_Instructions for the task_
Where a line below holds the string "computer", copy that line.

◆ ◆ ◆ ◆

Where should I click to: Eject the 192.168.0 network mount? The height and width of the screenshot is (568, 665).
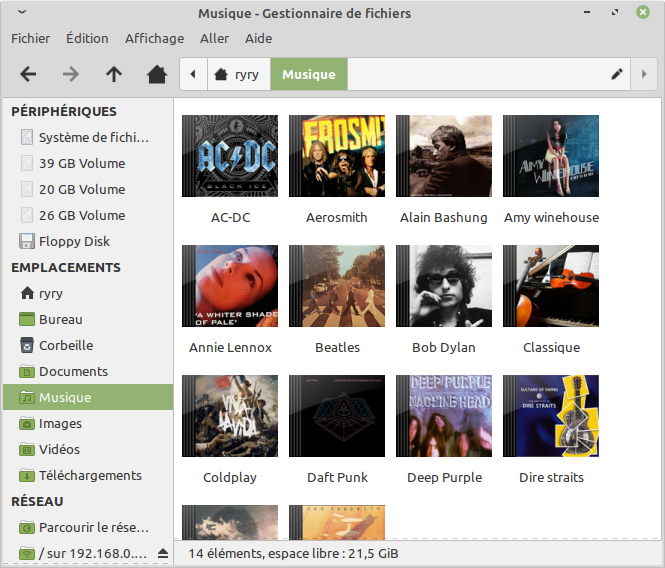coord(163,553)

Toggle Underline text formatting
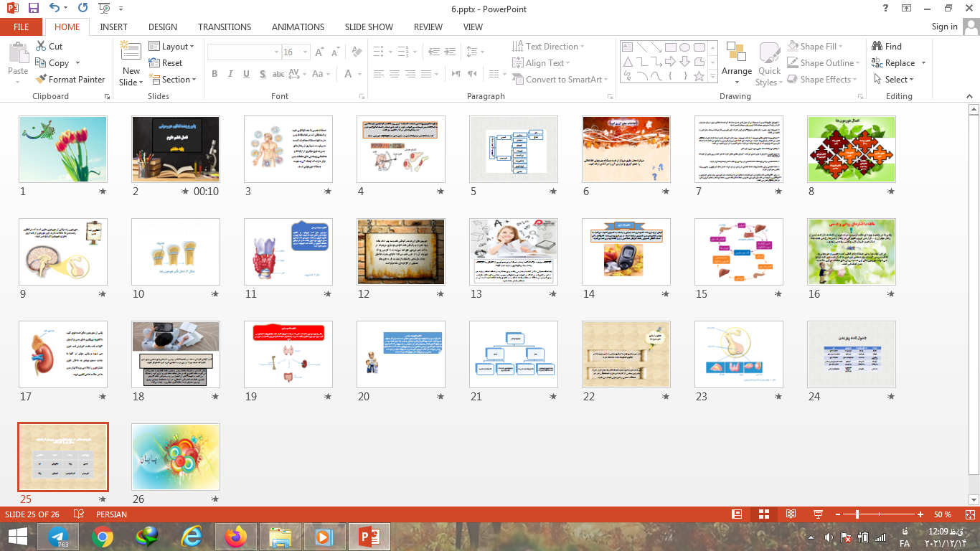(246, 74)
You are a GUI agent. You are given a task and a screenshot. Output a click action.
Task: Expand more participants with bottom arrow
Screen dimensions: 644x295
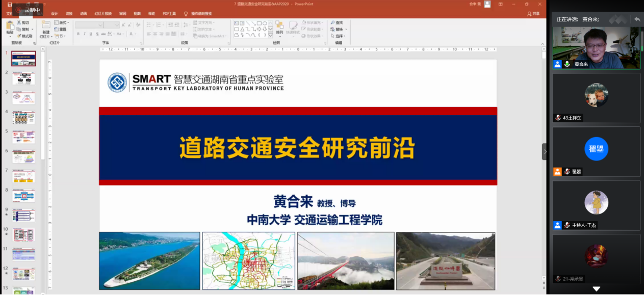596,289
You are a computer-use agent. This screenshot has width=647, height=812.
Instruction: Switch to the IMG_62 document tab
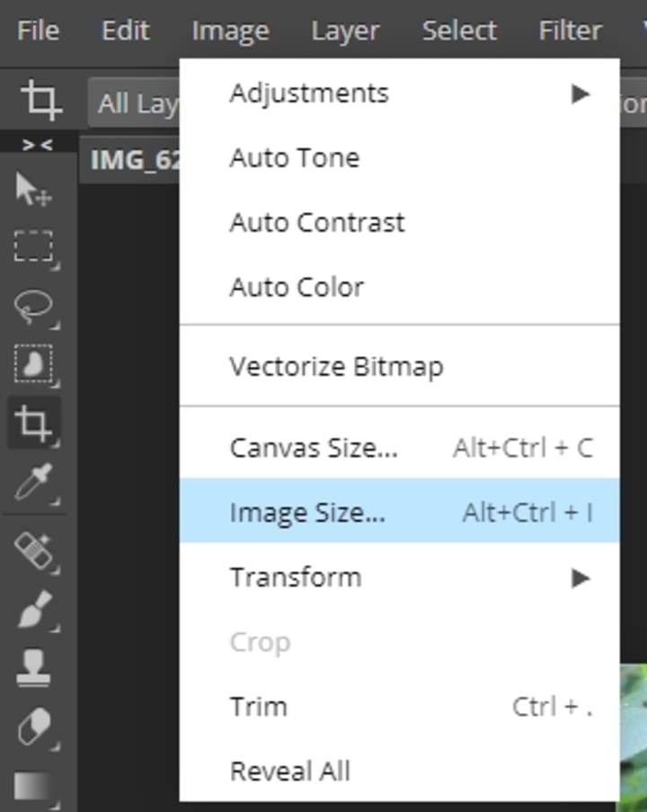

◆ ◆ ◆ ◆

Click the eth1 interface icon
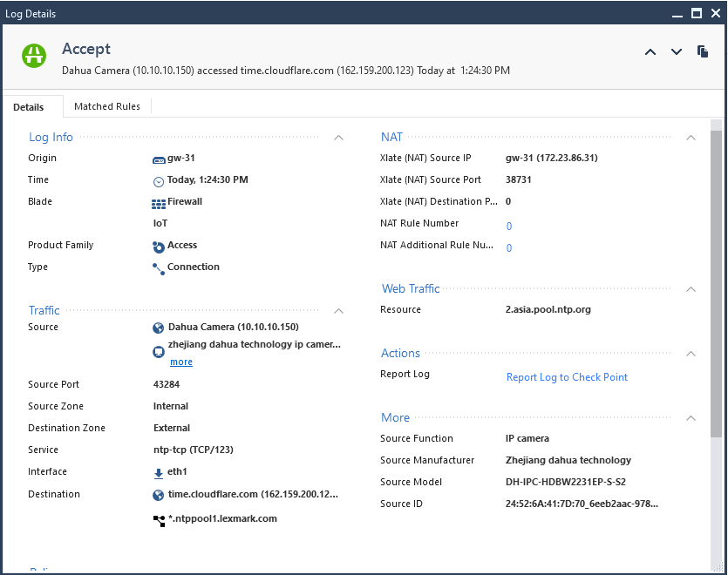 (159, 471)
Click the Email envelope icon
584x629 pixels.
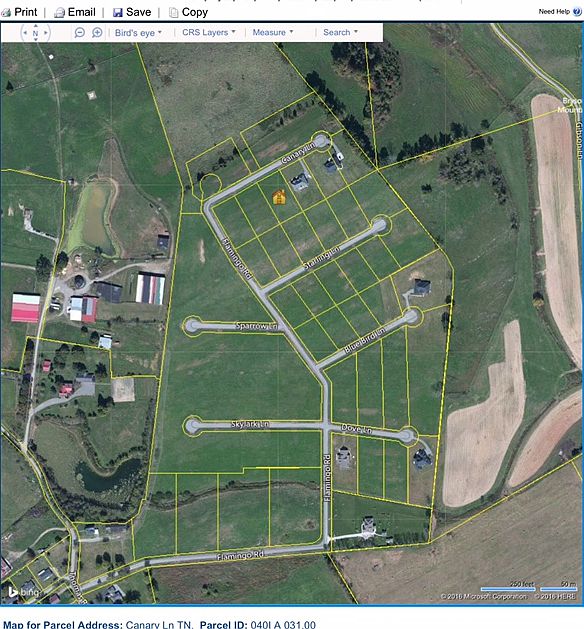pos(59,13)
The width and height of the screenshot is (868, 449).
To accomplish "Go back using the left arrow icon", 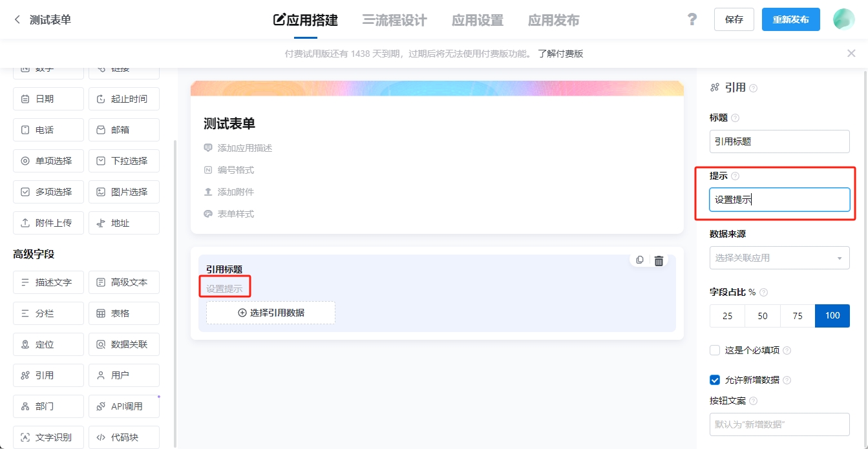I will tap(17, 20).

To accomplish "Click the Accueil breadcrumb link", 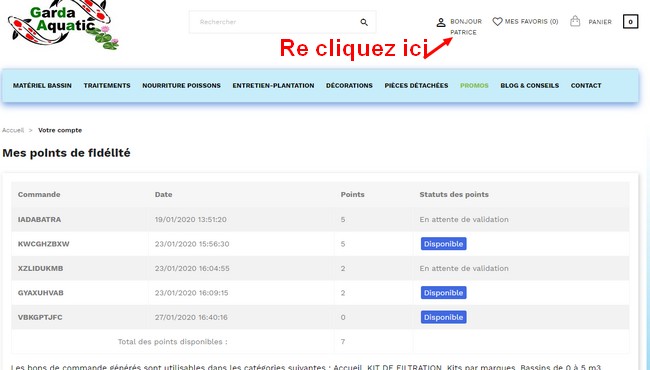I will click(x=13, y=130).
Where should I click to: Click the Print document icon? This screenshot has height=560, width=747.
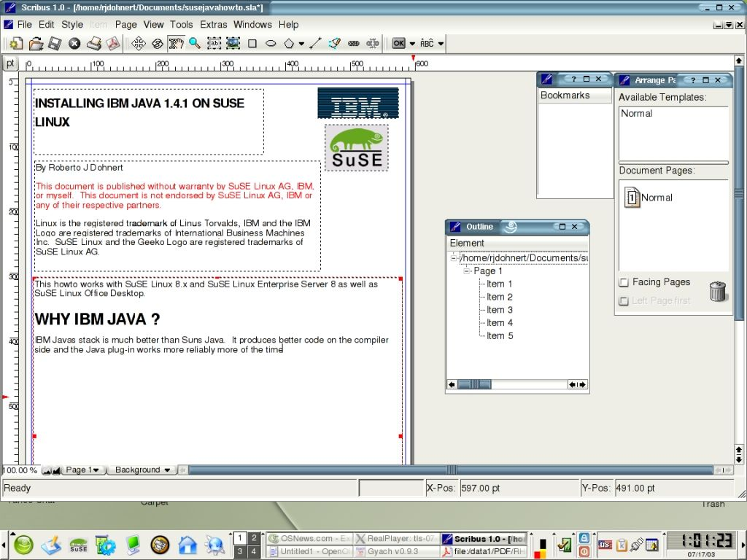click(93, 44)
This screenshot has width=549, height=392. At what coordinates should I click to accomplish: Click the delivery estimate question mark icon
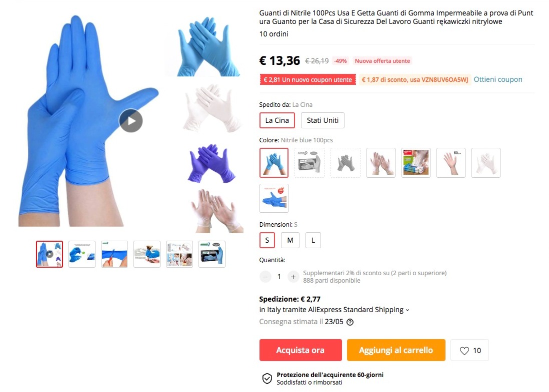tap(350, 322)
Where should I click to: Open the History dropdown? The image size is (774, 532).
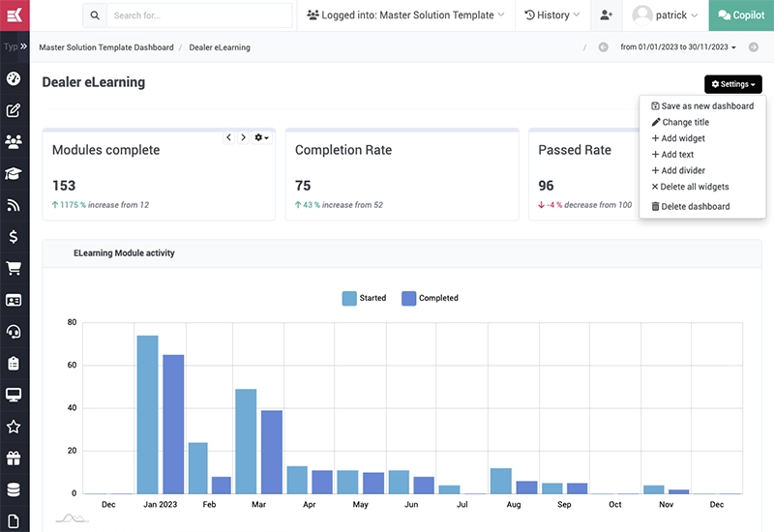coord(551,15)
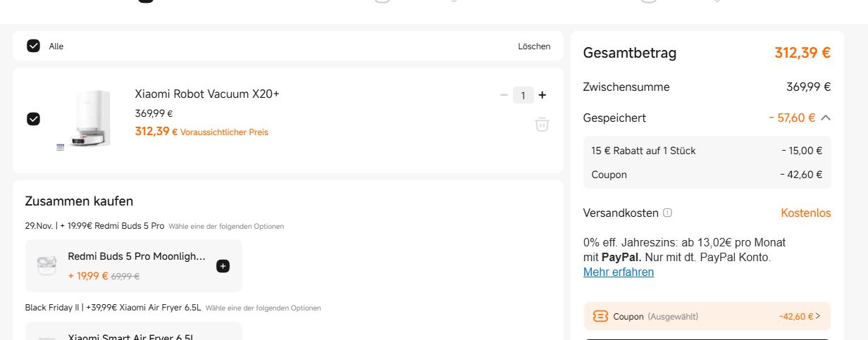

◆ ◆ ◆ ◆

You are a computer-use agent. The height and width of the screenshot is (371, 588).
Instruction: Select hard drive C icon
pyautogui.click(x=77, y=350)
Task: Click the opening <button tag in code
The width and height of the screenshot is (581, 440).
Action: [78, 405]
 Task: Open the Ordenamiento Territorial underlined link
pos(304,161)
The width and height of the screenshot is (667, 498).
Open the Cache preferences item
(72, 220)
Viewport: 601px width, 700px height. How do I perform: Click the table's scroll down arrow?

◆ ◆ ◆ ◆

_Result for this task_
You are a computer-use agent. This screenshot has width=647, height=812.
You are a computer-use agent. The height and width of the screenshot is (371, 588).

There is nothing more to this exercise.